Réponse de Meta : La faille a été comblée et l’information était « publique »
Pour sa part, Meta a confirmé qu’elle avait coopéré avec l’équipe de recherche tout au long de l’étude et qu’elle avait « résolu et atténué le problème ».
Nitin Gupta, vice-président de l’ingénierie chez WhatsApp, a déclaré dans un communiqué officiel :
« Nous travaillions déjà sur des systèmes avancés pour lutter contre l’exfiltration de données, et cette étude était importante pour tester l’efficacité de ces défenses. »
Il a ajouté :
« Nous n’avons trouvé aucune preuve que des acteurs malveillants aient exploité cette voie. Les messages des utilisateurs sont restés privés et sécurisés grâce au chiffrement de bout en bout, et il n’y a pas eu d’accès à des données non publiques ».
M. Gupta a indiqué que l’entreprise avait introduit de nouvelles restrictions sur la fréquence des demandes via l’interface Web de WhatsApp, soulignant que :
« Les informations collectées étaient des informations publiques que n’importe qui pouvait voir s’il avait le numéro de téléphone, et que les utilisateurs qui avaient activé les paramètres de confidentialité n’étaient pas affectés. »
Toutefois, selon les experts, la « généralité » des informations n’annule pas le risque de les collecter et de les analyser à l’échelle de milliards de comptes à la fois.
Pourquoi le problème est-il plus grave qu’une simple vulnérabilité technique ?
Les chercheurs soulignent que le véritable problème n’est pas la vulnérabilité qui a été comblée, mais la nature de la conception de l’application elle-même, qui repose entièrement sur le numéro de téléphone en tant qu’identité centrale de l’utilisateur.
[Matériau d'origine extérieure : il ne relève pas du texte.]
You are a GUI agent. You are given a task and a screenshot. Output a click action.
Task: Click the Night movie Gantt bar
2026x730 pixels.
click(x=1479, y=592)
Cette dépendance fait de toute interface ou fonction associée aux chiffres une cible tentante pour l’exfiltration massive de données. Le rapport indique :
« La centralisation de la dépendance sur quelques applications de messagerie crée des vulnérabilités massives lorsque les métadonnées sont collectées à l’échelle mondiale. »
L’étude laisse entendre que la fonction « nom d’utilisateur » que WhatsApp teste actuellement en version bêta pourrait être un premier pas vers la réduction de la dépendance à l’égard des numéros de téléphone, limitant ainsi la possibilité de construire des bases de données mondiales similaires à l’avenir.
Le plus grand danger ne réside pas dans le contenu des messages… mais dans leur environnement
L’étude confirme que le chiffrement de bout en bout a permis de protéger le contenu des conversations, mais que les données entourant les messages – telles que la date de création du compte, le type d’appareil, la localisation approximative, la photo de profil – peuvent devenir très dangereuses lorsqu’elles sont collectées et analysées à grande échelle.
Ce qui s’est passé avec WhatsApp reflète la fragilité de l’architecture numérique qui sous-tend l’identité de milliards d’utilisateurs et pose d’urgence la question de l’avenir de la vie privée dans un monde où les applications de messagerie les plus puissantes s’appuient sur un numéro de téléphone comme identifiant principal et où les acteurs – qu’ils soient chercheurs ou malveillants – sont plus que jamais en mesure d’exploiter les métadonnées.